Anachronistic features of teacher pension plans disadvantage teachers early in their careers.

Nearly all states continue to provide teachers with a defined benefit pension system, an expensive and inflexible model that neither reflects the realities of the modern workforce nor provides equitable benefits to all teachers. To achieve the maximum benefits from such a plan, a teacher must begin and end his or her career in the same pension system. Teachers who leave before vesting—which is as much as 10 years in some states—are generally entitled to nothing more than their own contributions plus some interest. This approach may well serve as a retention strategy for some, but on a larger scale it fails to reflect the realities of the current workforce. At present, the United States is experiencing an explosion in school-age populations in some states, while other states are experiencing a decline. The nation's workforce needs to be able to respond to these changes. The current workforce is increasingly mobile, with most entering the workforce expecting to change jobs many times. All workers, including teachers, may move to jobs in other states with no intention of changing careers. To younger teachers in particular, a defined benefit plan may seem like a meaningless part of the compensation package and thus fail to attract young talent to the profession. A pension plan that cannot move across state lines and that requires a long-term commitment may not seem like much of a benefit at all.
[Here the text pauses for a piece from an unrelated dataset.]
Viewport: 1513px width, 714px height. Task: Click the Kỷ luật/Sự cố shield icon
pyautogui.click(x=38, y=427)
There are alternatives. Defined contribution plans are fair to all teachers at all points in their careers. These plans are more equitable because each teacher's benefits are funded by his or her own contributions plus contributions from the employer specifically on the individual employee's behalf. This is fundamentally more equitable than defined benefit plans, which are generally structured to require new teachers to fund the benefits of retirees. Moreover, defined contribution plans are inherently portable and give employees flexibility and control over their retirement savings. It must also be noted that defined benefit plans can be portable and fair, if structured as cash balance plans or plans that permit the withdrawal of employer contributions.

Research rationale

NCTQ's analysis of the financial sustainability of state pension system is based on actuarial benchmarks promulgated by government and private accounting standards boards. For more information see U.S. Government Accountability Office, 2007, 30 and Government Accounting Standards Board Statement No. 25.
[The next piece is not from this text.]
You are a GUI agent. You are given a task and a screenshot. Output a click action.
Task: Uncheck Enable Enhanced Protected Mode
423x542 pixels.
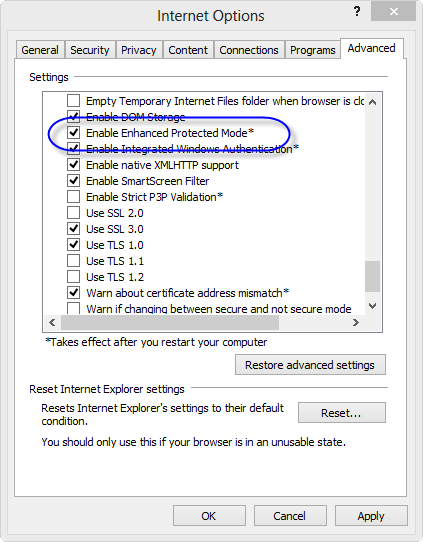click(74, 133)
For an overview of the current state of teacher pensions, the various incentives they create, and suggested solutions, see Robert Costrell and Michael Podgursky. "Reforming K-12 Educator Pensions: A Labor Market Perspective." TIAA-CREF Institute (2011).

For evidence that retirement incentives do have a statistically significant effect on retirement decisions, see Joshua Furgeson, Robert P. Strauss, and William B. Vogt. "The Effects of Defined Benefit Pension Incentives and Working Conditions on Teacher Retirement Decisions", Education Finance and Policy (Summer, 2006).

For examples of how teacher pension systems inhibit teacher mobility, see Robert Costrell and Michael Podgursky, "Golden Handcuffs," Education Next, (Winter, 2010).

For additional information on state pension systems, see Susanna Loeb, and Luke Miller. "State Teacher Policies: What Are They, What Are Their Effects, and What Are Their Implications for School Finance?" Stanford University: Institute for Research on Education Policy and Practice (2006); and Janet Hansen, "Teacher Pensions: A Background Paper", published through the Committee for Economic Development (May, 2008).

For further evidence supporting NCTQ's teacher pension standards, see "Public Employees' Retirement System of the State of Nevada: Analysis and Comparison of Defined Benefit and Defined Contribution Retirement Plans." The Segal Group (2010).